For some reason, I spent most of yesterday thinking ring roads. Specifically, the Birmingham Queensway system that no longer exists. As a geographer, town planning sits very much inside my sphere of reference, and this is a famous example of a mid-C20 town planning ‘blunder’ (probably depending on who you ask). Certainly it was swept away with the arrival of the new Bullring c.2000.

Being a relative newcomer to the area, I had no idea of how it looked when the concrete collar was still in place. Hardly recognisable from today’s Birmingham in fact, looking at the video above. The big change is the Bullring, obviously, but in fact the new generation of planners have done whatever they can to correct the choking effect of the grade-separated Queensway, and allow the city centre to breath and grow naturally.

Birmingham Queensway

I’ve mapped out Manzoni’s original route here. Most of it still exists in one form or another, and I have to say I’m still getting my head around the various twists, turns and underpasses that are still here. For instance, I tend to avoid the whole area of Paradise Circus – much easier to cut through the convention centre. 

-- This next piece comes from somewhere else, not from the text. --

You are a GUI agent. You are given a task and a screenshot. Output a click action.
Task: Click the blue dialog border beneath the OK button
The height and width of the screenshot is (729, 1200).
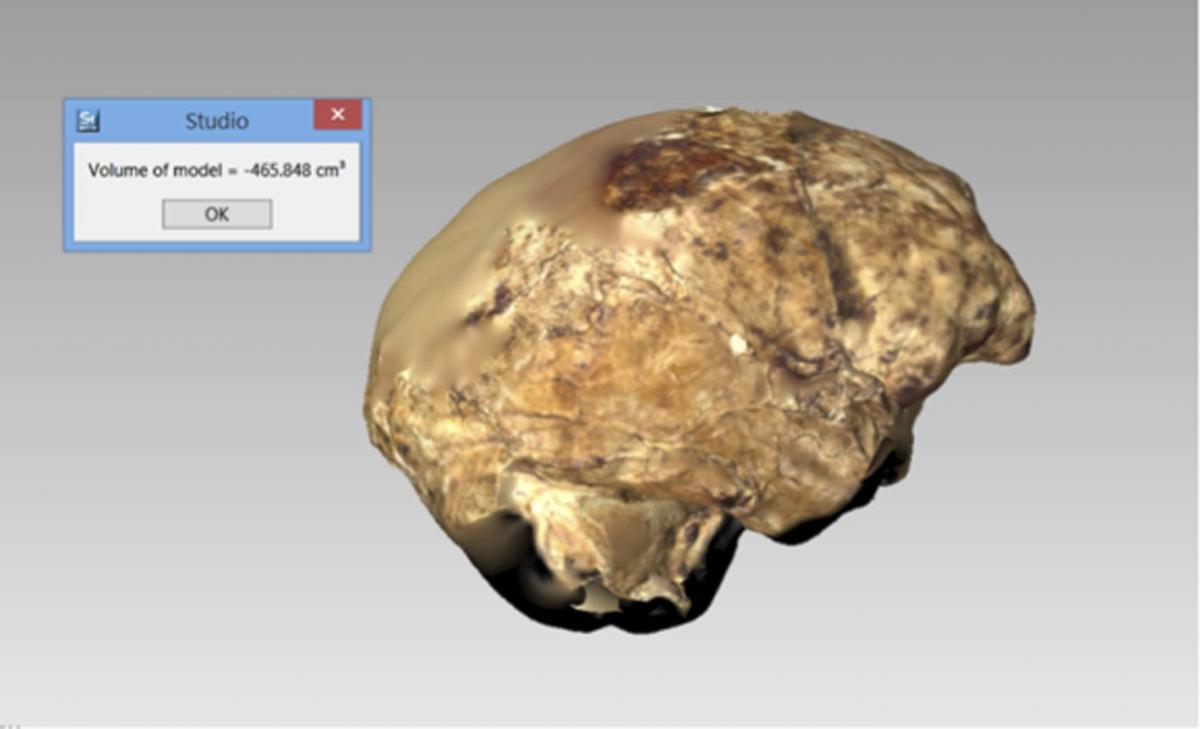click(x=217, y=246)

But for other areas, I can hardly imagine what it would be like to have major traffic streaming through between Old Square and Snow Hill, for instance (although the station was unused at the time I suppose). Another thing I didn’t really realise was just how massive the new Bullring is – much larger than the old centre.

Birmingham has always been a city for large-scale interventions. The Queensway was followed by the Middleway, the Aston Expressway, the motorway system; that’s as well as large scale redevelopments of the Post Office, Bullring, markets, and so on.

Of course, that’s not the beginning. Every public works scheme has its ideological impetus (that’s my theory anyway) reflecting the values of the day. Streets built especially wide with trams in mind meant that Birmingham’s motorists already had it better than most; Herbert Manzoni’s bold plans in the 1960s were a continuation of the radical, iconoclastic modernism of the day, the same mindset that saw brutalist tower blocks fly up, New Street station go from this to this, and the famous upside-down central library being built. Each of these, in their way, involved clearances and dislocations; none more so than the Queensway which blasted through great swathes of the city centre, just like Joseph Chamberlain’s Corporation Street did 80 years earlier.

What was the motivation? Well, not always easy to say. Perhaps a mixture of zeitgeist, relentless optimism for the motorised future and an opportunity to do away with some of the narrow, close-packed residential areas on the city outskirts? Not all that dissimilar to Old Joe’s none-too-subtle regenerative notions.

I was looking at this purely randomly as another map to make, but lo and behold, all this talk of clearances, renewal, motivations, zeitgeist, town planning… doesn’t half remind me I need to get on with my proposal.